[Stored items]

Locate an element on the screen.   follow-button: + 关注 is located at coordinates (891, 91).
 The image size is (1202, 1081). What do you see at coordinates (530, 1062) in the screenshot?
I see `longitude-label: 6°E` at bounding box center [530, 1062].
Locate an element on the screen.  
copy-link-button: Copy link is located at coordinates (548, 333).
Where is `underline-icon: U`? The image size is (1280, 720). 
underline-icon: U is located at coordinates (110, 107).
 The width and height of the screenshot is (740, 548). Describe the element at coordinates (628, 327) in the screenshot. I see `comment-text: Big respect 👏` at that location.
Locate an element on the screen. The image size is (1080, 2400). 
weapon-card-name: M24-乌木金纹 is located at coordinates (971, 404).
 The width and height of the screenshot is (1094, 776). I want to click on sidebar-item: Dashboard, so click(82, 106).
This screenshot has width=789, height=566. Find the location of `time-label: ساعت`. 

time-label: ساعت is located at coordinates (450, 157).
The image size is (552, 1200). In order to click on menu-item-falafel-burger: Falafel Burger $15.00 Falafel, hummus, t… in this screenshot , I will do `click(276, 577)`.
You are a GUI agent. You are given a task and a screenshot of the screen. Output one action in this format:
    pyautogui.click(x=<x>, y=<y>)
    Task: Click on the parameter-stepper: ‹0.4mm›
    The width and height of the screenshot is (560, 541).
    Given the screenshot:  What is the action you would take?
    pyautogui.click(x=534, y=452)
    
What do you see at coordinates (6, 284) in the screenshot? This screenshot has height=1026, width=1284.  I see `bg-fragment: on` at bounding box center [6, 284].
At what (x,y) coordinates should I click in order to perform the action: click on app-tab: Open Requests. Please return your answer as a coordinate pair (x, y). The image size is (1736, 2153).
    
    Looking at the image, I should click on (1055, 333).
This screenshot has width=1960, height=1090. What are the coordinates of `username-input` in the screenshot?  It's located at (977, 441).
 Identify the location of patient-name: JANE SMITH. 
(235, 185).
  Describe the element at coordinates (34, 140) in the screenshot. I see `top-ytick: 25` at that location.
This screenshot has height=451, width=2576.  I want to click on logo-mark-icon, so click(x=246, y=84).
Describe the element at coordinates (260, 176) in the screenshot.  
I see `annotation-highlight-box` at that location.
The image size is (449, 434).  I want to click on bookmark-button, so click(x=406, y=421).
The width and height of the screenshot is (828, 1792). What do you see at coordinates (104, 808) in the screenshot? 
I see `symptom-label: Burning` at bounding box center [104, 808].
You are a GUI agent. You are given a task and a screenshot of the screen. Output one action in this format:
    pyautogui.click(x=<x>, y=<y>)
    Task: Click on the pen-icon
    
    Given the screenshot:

◆ **WHAT YOU WILL DO**:
Starting at the line that has "Describe the element at coordinates (260, 176)" and stopping after the line that has "The image size is (449, 434).", write those lines out again with "Describe" switched to "Identify" and everything else left unchanged.

◆ **RESULT OF THIS TASK**:
Identify the element at coordinates (260, 176) in the screenshot.  
I see `annotation-highlight-box` at that location.
The image size is (449, 434).  I want to click on bookmark-button, so click(x=406, y=421).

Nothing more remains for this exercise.